Il presidente di Porto Antico di Genova Spa, Mauro Ferrando, racconta il ruolo dello sport, del mare e degli eventi nella crescita del Waterfront e della città
Tra il fascino delle darsene, gli spazi del Waterfront di Levante e il rinnovato Palasport, Genova sta vivendo una stagione particolarmente intensa sul fronte degli eventi sportivi. Manifestazioni internazionali, attività dedicate ai giovani, grandi appuntamenti popolari e iniziative legate al mare stanno contribuendo a trasformare il Porto Antico di Genova in uno dei principali poli sportivi e culturali della città.
Ne abbiamo parlato con Mauro Ferrando, presidente di Porto Antico di Genova Spa, recentemente confermato alla guida della società che gestisce alcune delle aree più rappresentative del capoluogo ligure.

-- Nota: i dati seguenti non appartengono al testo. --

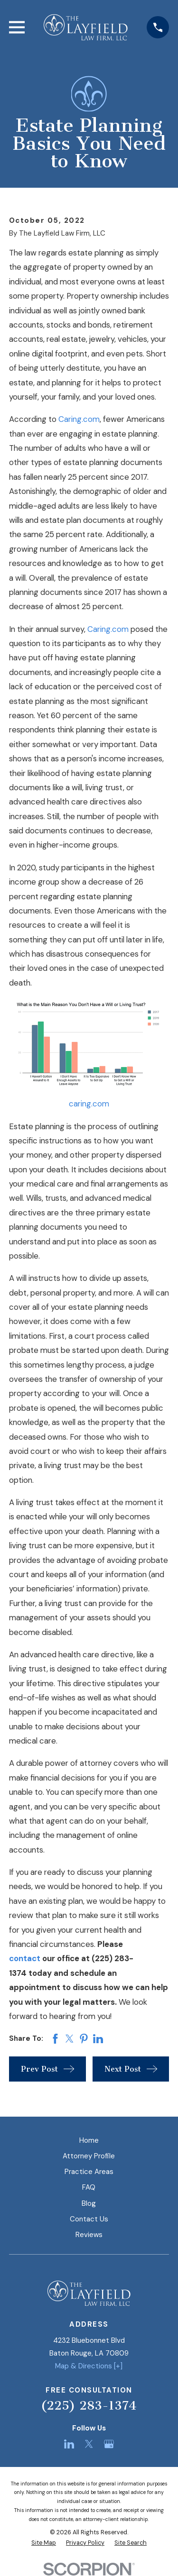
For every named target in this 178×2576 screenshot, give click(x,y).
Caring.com (79, 419)
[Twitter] (89, 2444)
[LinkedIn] (69, 2444)
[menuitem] (43, 2543)
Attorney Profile (89, 2156)
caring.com (89, 1103)
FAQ (88, 2187)
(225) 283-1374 (89, 2405)
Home (89, 2140)
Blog (89, 2203)
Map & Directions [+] (88, 2366)
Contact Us (89, 2219)
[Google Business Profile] (109, 2444)
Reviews (89, 2234)
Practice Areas (89, 2171)
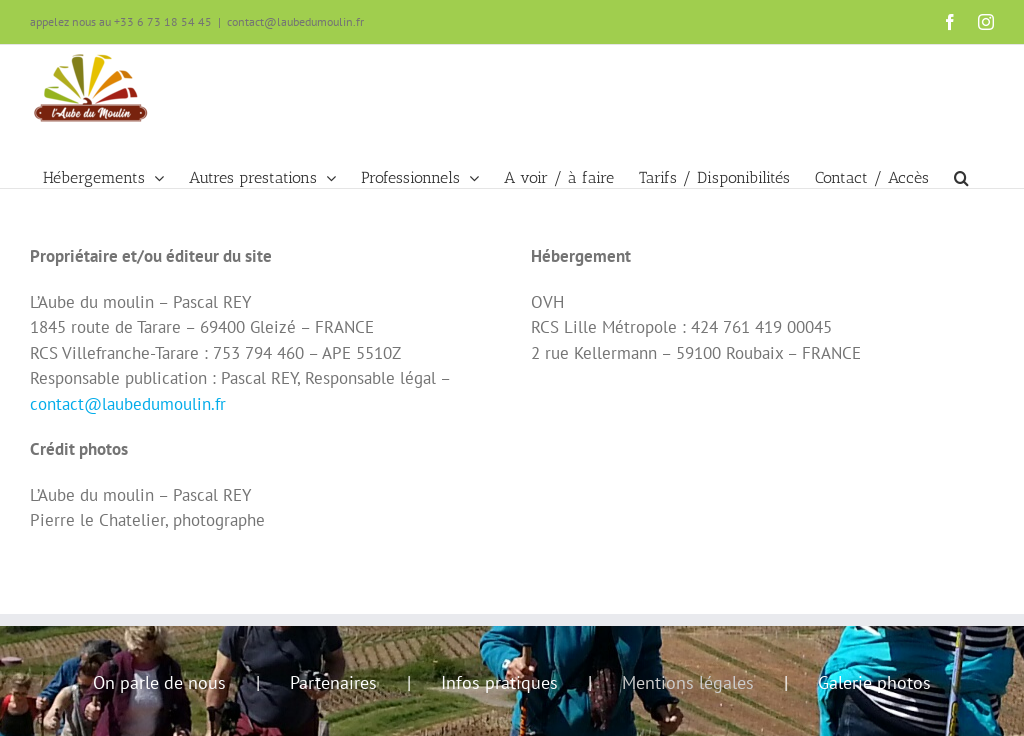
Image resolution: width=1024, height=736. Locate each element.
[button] (961, 158)
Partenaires (333, 682)
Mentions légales (688, 682)
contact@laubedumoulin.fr (295, 21)
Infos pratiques (499, 682)
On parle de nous (159, 682)
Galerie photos (874, 682)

Sport di base e grandi eventi: due facce della stessa medaglia
Negli ultimi mesi il Waterfront di Levante ha ospitato appuntamenti molto diversi tra loro: dal quadrangolare internazionale di volley femminile agli allenamenti delle Seabirds, il team tutto al femminile che si prepara alla World’s Toughest Row – Atlantic 2026, fino alla storica Coppa Mantovani e alla Festa dello Sport.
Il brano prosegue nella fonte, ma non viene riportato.